Prince William has returned to duties after reprimanding the BBC leaders 'who looked the other way' during the Bashir scandal.'
RHIANNON MILLS: Prince William, game face on, was back in front of the cameras putting his anger with the BBC and his personal feelings to one side as he began a week of visits in Scotland. His criticism had been damning, not just as Princess Diana's son, but as an heir to the throne.
PRINCE WILLIAM: What saddens me most is that if the BBC had properly investigated the complaints and concerns first raised in 1995 my mother would have known that she had been deceived. She was failed not just by a rogue reporter, but by leaders of the BBC who looked the other way rather than asking the tough questions.

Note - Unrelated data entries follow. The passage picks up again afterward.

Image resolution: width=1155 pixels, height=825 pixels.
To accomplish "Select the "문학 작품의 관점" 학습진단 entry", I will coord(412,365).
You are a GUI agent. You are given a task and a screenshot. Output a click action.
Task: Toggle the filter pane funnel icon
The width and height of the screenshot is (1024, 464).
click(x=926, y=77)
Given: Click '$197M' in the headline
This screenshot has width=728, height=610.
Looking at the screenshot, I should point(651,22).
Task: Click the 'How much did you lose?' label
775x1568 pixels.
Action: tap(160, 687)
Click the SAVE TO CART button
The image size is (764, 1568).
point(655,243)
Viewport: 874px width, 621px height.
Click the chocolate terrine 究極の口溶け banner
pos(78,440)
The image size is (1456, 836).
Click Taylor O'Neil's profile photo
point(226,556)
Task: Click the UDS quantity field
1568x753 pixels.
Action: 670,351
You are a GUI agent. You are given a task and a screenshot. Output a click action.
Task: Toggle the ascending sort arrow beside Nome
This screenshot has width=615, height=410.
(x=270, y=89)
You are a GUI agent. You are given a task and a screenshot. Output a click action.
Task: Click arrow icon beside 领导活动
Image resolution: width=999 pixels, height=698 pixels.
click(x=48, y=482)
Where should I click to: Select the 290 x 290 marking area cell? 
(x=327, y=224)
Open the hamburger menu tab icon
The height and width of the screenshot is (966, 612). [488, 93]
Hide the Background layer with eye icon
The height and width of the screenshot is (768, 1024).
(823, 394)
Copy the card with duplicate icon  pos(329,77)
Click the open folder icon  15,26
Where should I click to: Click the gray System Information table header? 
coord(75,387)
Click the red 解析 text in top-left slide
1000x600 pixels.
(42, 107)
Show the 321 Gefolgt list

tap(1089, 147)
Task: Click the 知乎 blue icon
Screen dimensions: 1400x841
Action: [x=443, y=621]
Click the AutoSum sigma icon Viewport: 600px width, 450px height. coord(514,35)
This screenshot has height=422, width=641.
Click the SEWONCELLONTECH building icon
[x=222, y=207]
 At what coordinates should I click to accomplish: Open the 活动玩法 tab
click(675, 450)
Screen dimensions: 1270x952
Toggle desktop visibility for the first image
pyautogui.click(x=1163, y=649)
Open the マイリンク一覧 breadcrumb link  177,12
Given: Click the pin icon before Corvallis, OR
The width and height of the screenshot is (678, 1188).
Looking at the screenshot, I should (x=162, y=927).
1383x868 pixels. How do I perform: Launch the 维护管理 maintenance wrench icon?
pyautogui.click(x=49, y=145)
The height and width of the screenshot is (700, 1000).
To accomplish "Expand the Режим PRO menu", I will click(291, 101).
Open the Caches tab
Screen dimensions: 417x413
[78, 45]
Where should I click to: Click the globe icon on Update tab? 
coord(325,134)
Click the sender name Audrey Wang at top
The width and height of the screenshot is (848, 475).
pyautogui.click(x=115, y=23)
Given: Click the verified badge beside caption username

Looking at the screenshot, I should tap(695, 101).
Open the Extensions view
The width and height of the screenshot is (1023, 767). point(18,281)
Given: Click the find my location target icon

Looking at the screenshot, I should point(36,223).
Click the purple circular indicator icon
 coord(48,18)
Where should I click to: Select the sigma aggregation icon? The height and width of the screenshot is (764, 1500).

RHIANNON MILLS: The prime minister during a visit to HMS Queen Elizabeth responded to the royal intervention and called for action from the BBC.
BORIS JOHNSON: Well I am obviously concerned by the findings of Lord Dyson's report. I'm very grateful to him for what he's done. I can only imagine the feelings of the royal family, and I hope very much that the BBC will be taking every possible step to make sure that nothing like this ever happens again.
RHIANNON MILLS: 26 years after Princess Diana sat down with Martin Bashir, we now know he used fake bank statements to convince her and her brother she was being spied on, and BBC bosses then covered up his deceit and lies. It means questions for the likes of James Harding, who was director of BBC News when Bashir was rehired in 2016 after he left the corporation.
JAMES HARDING: I didn't know. And in fact, if I had known of course he wouldn't have got the job. I can't help feeling that the fact that he was hired back in 2016 has made things more difficult for everyone, so I'm sorry that he was. Lord Dyson's report as I understand it and as I've read, after he's [? spoken ?] to [INAUDIBLE] at some length. In terms of the rehiring, the rehiring was done by BBC News. I ran BBC News. The responsibility for it sits with me.
RHIANNON MILLS: Prince Harry in his statement blamed unethical tactics for ultimately leading to his mother's death. When you speak to those who really push for this inquiry they feel even more justified in their actions because of those responses from Prince William and Prince Harry. But William in particular will have thought very carefully about what he had to say. The royal family don't pick public battles unless it's about something that matters to them dearly.
Publicly Prince William may feel he's said his piece. His focus over the coming days will be on representing the queen. In his eyes the interview created an ongoing false narrative, and that still needs to be addressed by the BBC. Rhiannon Mills, Sky News in Edinburgh.